**SET OF TASKS**
a: Name every spacecraft or mission that the text on spacecraft visits to Venus mentions.
b: Pick up the text on spacecraft visits to Venus after its last sentence and keep writing it.

**QUOTED TEXT**
####################

Venus was one of the first planets to be visited by spacecraft from Earth. Probes do not last long on the surface, where the atmosphere is 50 times denser than Earth's and temperatures are hot enough to melt lead. Spacecraft headed to Mercury use Venus' gravity to adjust their trajectories; even missions headed to the outer solar system often fly by Venus first.
The European Space Agency's Venus Express studied the planet's ionosphere and atmosphere, enabling scientists to draw important conclusions about the surface.
NASA's MESSENGER spacecraft flew past Venus twice on its way to Mercury.
NASA and the European Space Agency's Cassini-Huygens mission visited Venus twice during its long trek out to Saturn.
NASA's Magellan orbiter mapped over 98% of Venus at a resolution of 100 meters or better using its radar.
NASA's Galileo spacecraft used Venus' gravity to adjust its trajectory on the way to Jupiter.
Vega 1 and 2
En route to comet Halley, The Soviet Union's identical Vega 1 and 2 probes deployed balloons into Venus' atmosphere to measure the temperature, pressure, wind velocity, and visibility as they floated around the planet.

####################

**DATA PROVIDED**
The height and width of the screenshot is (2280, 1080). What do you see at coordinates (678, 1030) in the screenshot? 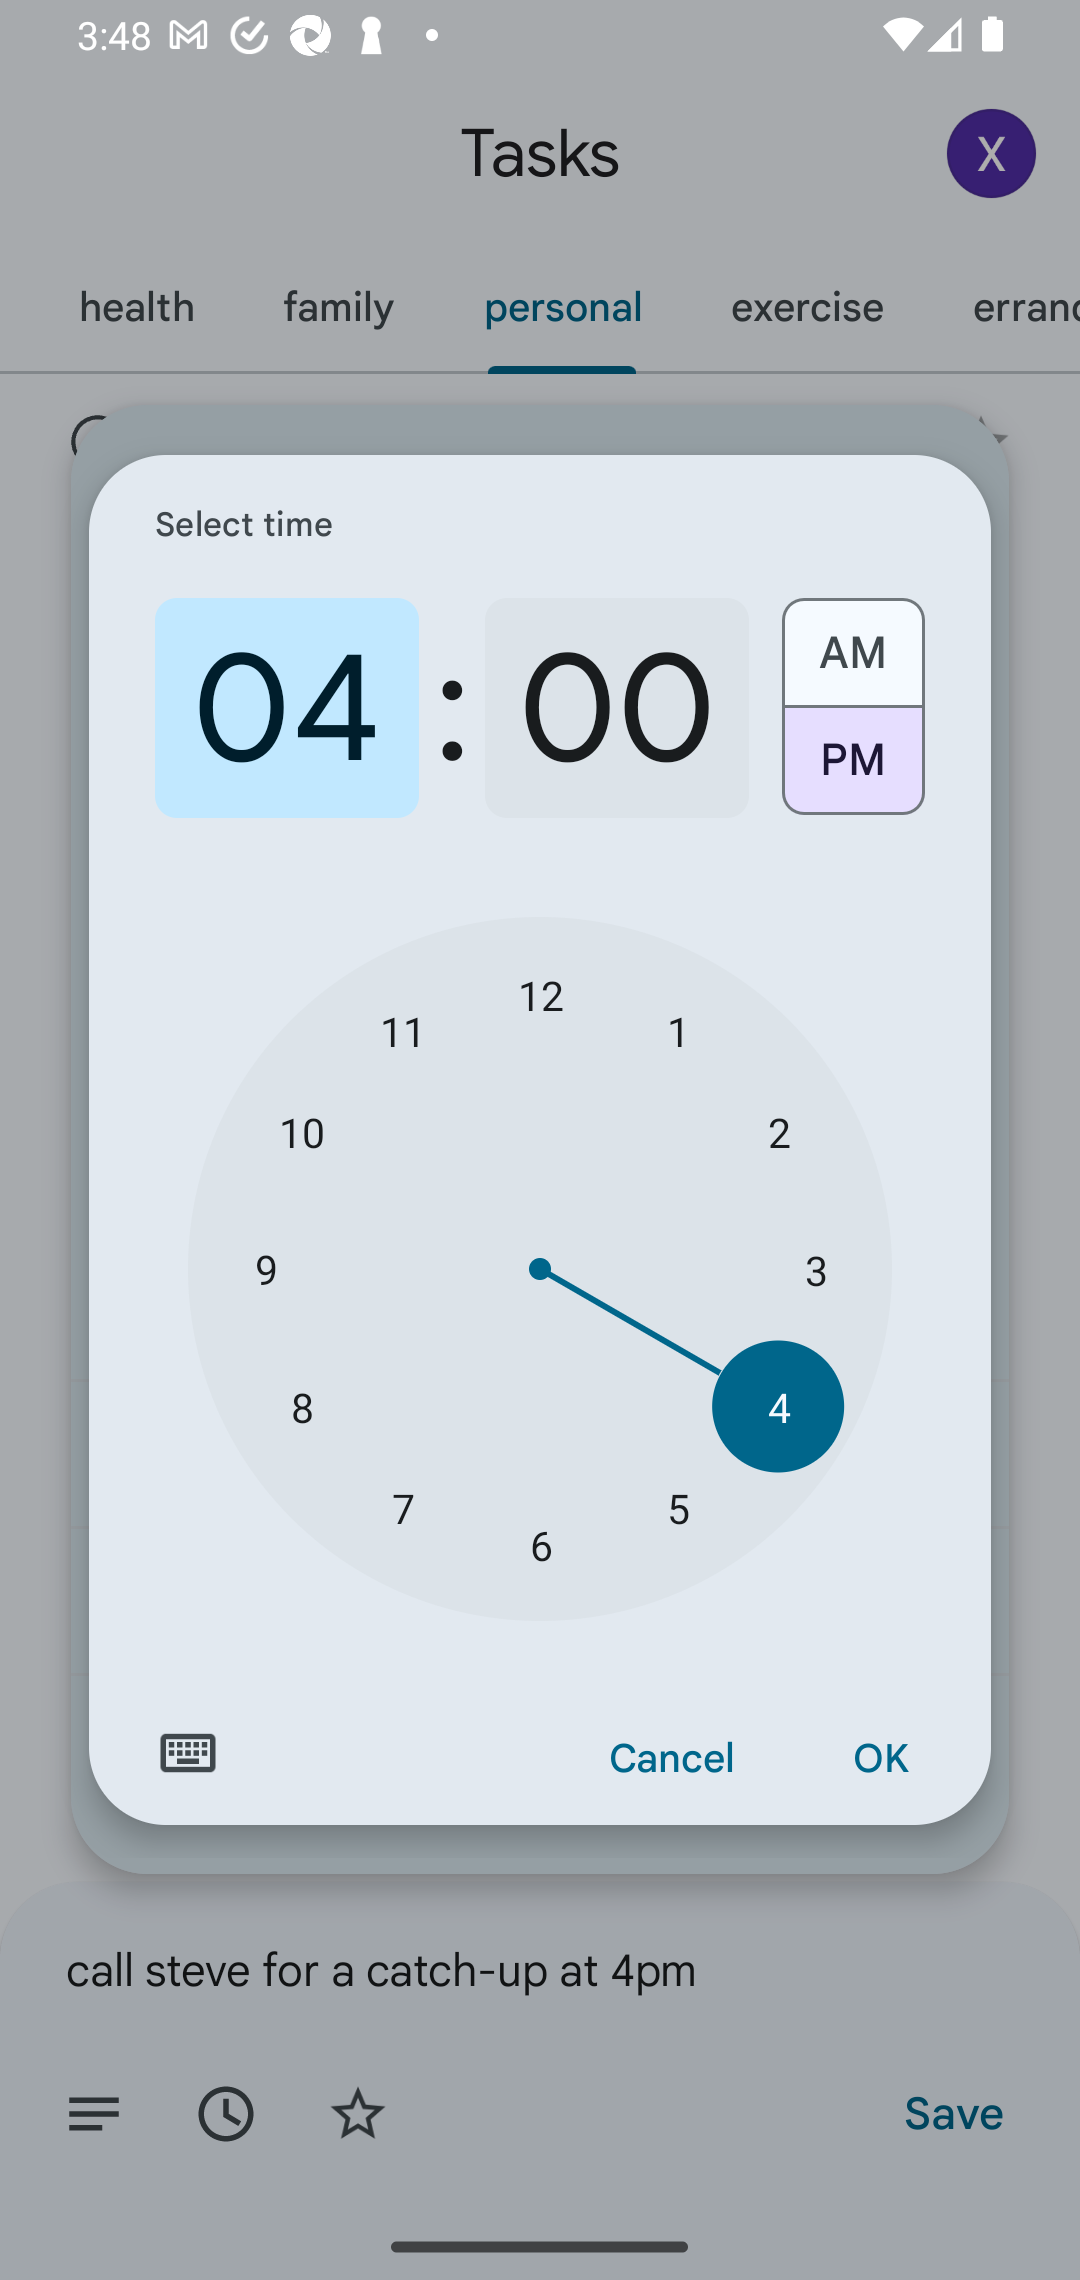
I see `1 1 o'clock` at bounding box center [678, 1030].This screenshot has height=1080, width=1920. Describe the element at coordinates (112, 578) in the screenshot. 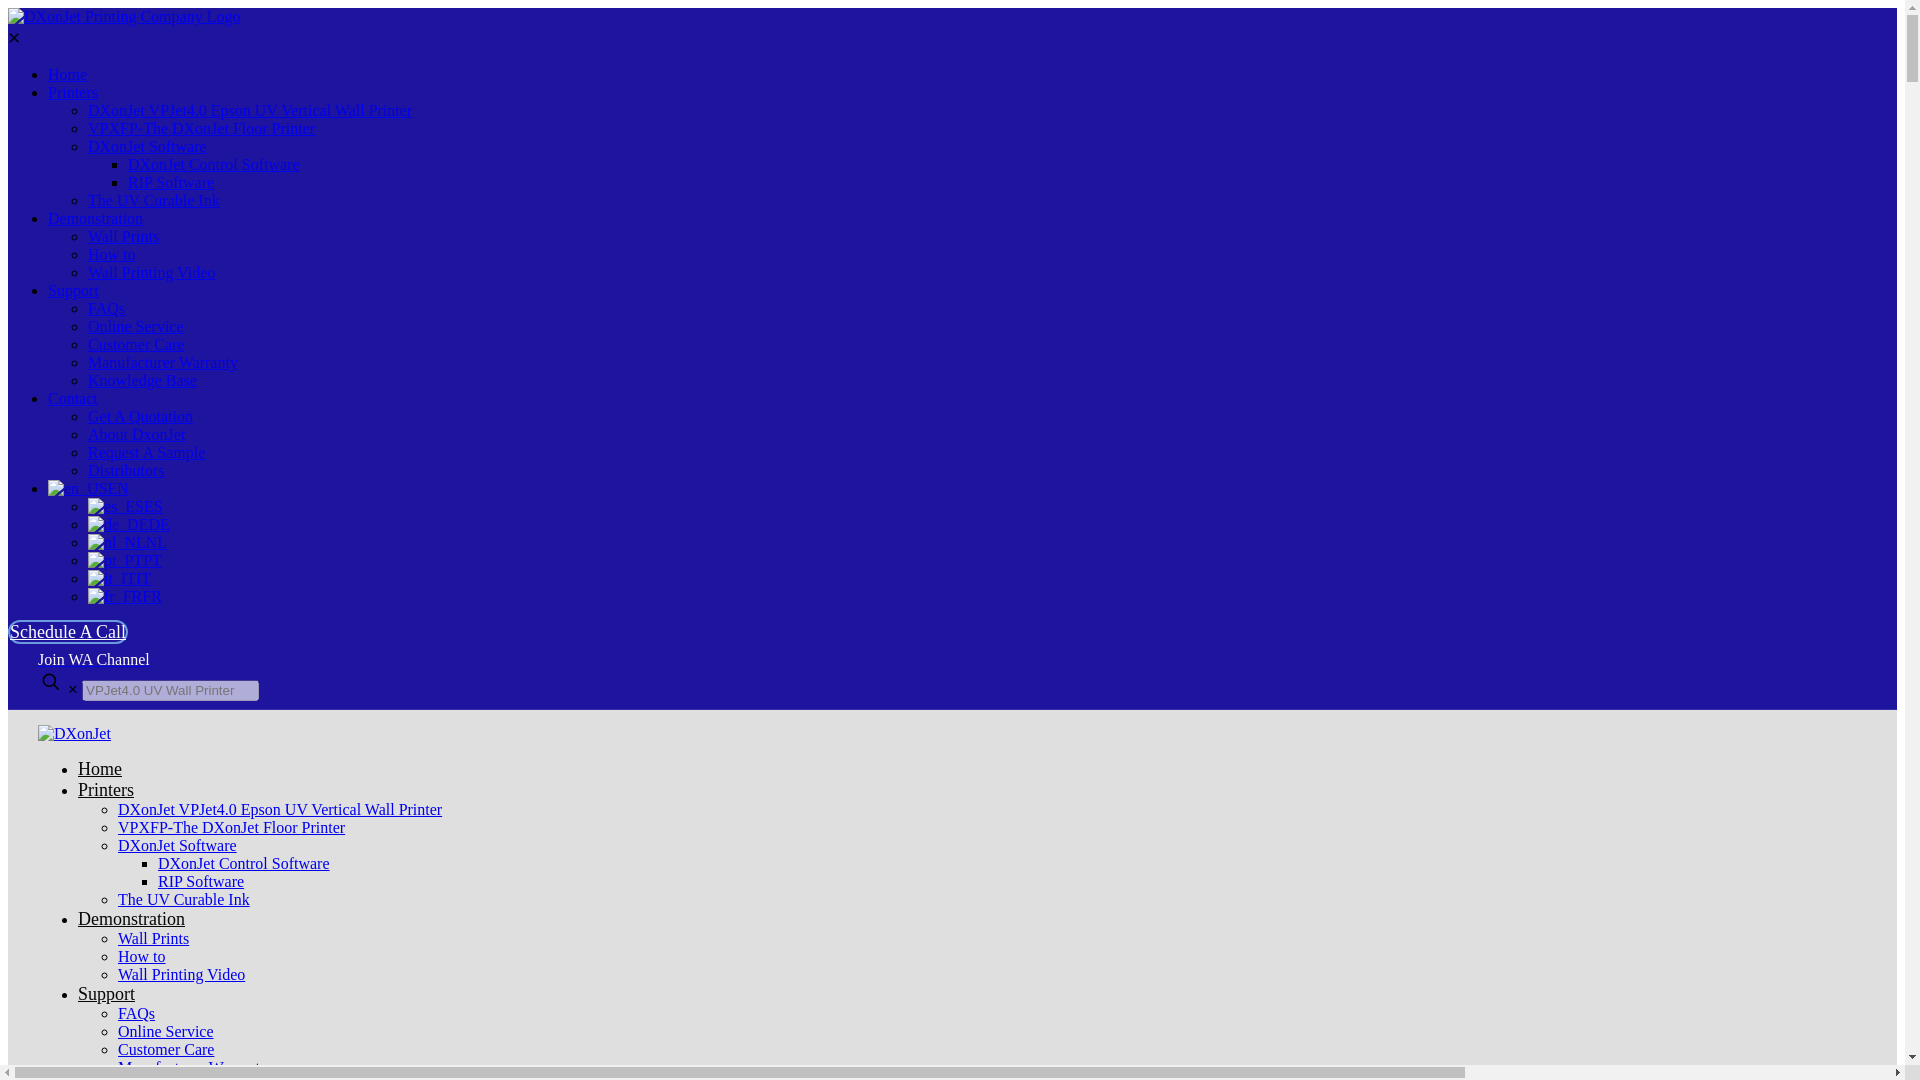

####################

**WRITTEN ANSWERS**
a: Venus Express, MESSENGER, Cassini-Huygens, Magellan, Galileo, Vega 1, Vega 2

b:
Venera 15 and 16
Venera 15 and 16 created a radar map of Venus during a joint mission lasting 8 months.
Venera 13 and 14
Venera 13 and 14 were identical landers to explore Venus' surface. Venera 13 returned the first color images from the surface.
NASA's Pioneer Venus mission sent 2 spacecraft to study the planet. Pioneer Venus 1 was an orbiter that made a radar map of the surface, while Pioneer Venus 2 consisted of 4 atmospheric probes. One of the probes survived to transmit data for over an hour after it impacted with the surface.
The Venera 10 spacecraft separated into two different sections, an orbiter and a lander, on October 23, 1975. Two days later, the lander touched down on the surface of Venus 2,200 kilometers from the Venera 9 lander, somewhere within a 150 km radius of 15.42° N, 291.51° E. With the orbiter acting as a relay, the lander transmitted images from the surface as well as data about clouds and the surface environment.
The Venera 9 lander separated from the orbiter on October 20, 1975. Two days later, the lander touched down and became the first spacecraft to transmit a picture from the surface of another planet. It landed within a 150-kilometer radius of 31.01° N, 291.64° E. In addition, the lander sent back information on the Venusian clouds, atmospheric composition, and light levels. All of the information was transmitted from the surface to the orbiter, which then relayed the signal to Earth. Besides acting as a data relay, the orbiter also studied the cloud structure of the planet.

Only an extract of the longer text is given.